There were 149 Scandinavian pulp and paper mills included in the mill data set. From the 35 variables included in the mill-specific data set 19 were selected for this study: total pulp and paper production capacities, number of paper machines and coaters and 15 figures of the portions of different pulp and paper types from the total production.
The environmental data set consisted of 15 components. The first two corresponded to total sulphur (SOx) and nitrogen (NOx) emissions per year, four to environmental loads from pulp production, three from energy production and six from effluent discharges. It should be noted that the measurements were not necessarily from a single mill. In case of several mills located in the same place the original measurements of environmental load were a sum over all of them. In such cases the load was divided evenly among the mills, which may not be accurate in reality.
The economical data set consisted of 11 financial variables of 19 Scandivian companies. The variables were: sales, earnings before interests and taxes (EBIT) and fixed investments in US dollars, forest industry share of sales, pulp and paper industry share of sales, sales growth, net indebtedness per sales, equity per total assets, debt per equity, return on capital employed (ROCE) and capital turnover. These are partially the same as used by Vanharanta et al . A problem with the economical data set was how to relate it to the individual paper mills: each company could own several mills and there was no way to know what kind of impact a given mill had on the financial situation of the mother company. The problem was evaded by assigning the data vector of a company to each of its mills unmodified. This way the financial information regarding a mill reflected the economical backing for the mill by its owner company rather than the financial situation of the mill itself.

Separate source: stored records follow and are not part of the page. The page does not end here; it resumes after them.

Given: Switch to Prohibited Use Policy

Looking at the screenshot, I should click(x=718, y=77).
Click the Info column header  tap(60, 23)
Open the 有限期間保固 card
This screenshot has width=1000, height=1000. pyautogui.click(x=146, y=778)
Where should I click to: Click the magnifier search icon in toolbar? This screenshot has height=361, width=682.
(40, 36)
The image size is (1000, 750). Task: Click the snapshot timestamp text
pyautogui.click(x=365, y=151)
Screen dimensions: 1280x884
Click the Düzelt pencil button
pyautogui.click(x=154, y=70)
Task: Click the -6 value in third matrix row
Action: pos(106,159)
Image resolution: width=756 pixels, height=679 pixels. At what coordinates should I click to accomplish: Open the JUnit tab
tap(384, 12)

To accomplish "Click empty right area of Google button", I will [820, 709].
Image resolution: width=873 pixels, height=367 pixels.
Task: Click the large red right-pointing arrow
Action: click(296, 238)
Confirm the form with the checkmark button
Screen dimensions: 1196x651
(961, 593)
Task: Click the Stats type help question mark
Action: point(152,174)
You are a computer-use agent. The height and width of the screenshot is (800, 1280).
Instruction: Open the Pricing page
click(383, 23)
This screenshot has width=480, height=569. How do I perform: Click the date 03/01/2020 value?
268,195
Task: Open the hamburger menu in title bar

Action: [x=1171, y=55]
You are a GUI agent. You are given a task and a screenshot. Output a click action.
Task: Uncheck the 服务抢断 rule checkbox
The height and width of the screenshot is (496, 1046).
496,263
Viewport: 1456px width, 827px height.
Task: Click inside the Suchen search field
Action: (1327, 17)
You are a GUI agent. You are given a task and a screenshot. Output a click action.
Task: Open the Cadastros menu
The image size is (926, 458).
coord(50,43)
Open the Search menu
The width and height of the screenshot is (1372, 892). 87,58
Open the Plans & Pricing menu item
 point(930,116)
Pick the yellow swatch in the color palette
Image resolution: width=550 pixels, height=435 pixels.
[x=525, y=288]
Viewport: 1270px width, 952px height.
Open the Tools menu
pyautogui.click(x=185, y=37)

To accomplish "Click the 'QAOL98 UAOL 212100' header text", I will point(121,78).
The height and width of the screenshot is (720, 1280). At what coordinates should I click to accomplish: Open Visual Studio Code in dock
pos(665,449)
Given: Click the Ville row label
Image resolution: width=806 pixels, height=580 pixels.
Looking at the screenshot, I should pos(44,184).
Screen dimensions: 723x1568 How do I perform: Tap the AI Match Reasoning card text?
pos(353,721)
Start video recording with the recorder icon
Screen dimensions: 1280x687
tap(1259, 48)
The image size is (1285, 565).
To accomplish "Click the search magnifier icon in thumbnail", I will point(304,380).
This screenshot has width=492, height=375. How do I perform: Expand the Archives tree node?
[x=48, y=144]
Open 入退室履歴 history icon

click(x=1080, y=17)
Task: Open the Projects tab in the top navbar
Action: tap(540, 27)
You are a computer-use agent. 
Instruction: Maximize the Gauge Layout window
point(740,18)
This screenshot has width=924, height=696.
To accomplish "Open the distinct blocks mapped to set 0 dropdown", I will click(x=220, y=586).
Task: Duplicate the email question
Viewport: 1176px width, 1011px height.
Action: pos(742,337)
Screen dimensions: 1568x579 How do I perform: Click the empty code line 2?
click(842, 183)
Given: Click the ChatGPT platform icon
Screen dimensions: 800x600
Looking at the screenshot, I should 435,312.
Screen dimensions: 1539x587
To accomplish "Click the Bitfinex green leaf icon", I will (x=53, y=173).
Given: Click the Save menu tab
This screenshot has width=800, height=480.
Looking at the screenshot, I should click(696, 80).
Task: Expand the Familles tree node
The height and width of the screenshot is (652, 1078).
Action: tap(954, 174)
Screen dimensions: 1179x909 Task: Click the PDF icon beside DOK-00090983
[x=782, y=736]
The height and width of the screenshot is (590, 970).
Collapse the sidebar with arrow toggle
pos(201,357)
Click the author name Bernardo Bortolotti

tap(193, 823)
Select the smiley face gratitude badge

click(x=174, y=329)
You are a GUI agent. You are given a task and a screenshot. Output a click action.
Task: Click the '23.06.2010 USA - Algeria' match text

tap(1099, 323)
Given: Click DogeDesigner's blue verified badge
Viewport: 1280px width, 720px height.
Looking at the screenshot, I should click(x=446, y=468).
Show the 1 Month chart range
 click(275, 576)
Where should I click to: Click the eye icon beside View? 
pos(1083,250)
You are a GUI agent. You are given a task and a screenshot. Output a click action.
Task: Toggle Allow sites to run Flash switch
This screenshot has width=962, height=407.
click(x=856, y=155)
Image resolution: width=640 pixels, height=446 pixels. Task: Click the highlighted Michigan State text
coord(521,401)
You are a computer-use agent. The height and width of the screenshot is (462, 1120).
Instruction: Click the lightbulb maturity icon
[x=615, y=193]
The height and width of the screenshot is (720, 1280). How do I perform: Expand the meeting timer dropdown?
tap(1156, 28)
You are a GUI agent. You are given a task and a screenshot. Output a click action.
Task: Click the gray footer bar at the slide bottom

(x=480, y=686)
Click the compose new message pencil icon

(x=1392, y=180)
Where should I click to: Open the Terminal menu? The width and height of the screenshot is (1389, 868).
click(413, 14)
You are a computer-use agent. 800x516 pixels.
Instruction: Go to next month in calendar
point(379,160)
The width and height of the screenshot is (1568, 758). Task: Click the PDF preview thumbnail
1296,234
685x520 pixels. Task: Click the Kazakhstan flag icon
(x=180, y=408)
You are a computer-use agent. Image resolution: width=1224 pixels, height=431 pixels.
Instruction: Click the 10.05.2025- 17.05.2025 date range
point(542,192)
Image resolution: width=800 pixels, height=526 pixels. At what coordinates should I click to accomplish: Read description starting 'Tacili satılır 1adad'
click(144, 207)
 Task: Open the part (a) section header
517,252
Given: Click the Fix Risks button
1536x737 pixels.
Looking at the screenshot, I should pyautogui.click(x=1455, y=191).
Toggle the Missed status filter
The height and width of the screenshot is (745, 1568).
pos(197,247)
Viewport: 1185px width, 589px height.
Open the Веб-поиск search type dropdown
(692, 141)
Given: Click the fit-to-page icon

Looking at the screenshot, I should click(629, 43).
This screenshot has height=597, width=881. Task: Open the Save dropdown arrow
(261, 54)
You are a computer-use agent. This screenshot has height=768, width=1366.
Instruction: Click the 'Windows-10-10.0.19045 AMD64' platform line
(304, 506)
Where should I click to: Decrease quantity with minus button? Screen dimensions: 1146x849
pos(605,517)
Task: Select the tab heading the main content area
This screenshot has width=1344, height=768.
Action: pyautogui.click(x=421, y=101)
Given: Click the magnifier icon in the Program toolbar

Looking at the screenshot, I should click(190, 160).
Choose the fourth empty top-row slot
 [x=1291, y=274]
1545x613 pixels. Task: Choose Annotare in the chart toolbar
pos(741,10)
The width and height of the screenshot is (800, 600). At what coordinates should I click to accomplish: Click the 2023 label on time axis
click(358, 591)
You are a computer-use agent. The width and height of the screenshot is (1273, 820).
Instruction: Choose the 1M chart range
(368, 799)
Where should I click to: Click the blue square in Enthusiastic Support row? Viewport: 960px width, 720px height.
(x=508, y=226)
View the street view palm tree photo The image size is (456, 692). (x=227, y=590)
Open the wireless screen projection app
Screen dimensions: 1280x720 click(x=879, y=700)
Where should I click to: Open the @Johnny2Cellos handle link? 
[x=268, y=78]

Of the three data sets used in the study the technological data set was by far the best. There was no missing information and the data was highly reliable. The other data sets were in much worse condition. The environmental data set was of poor quality: only 83% of the Scandinavian mills had any associated environmental information at all and from only 17 mills all component values were known. The problem with economical data set was its small size. Also the fact that the data did not reflect the financial situation of the mill itself but its mother company has probably deteriorated the results somewhat.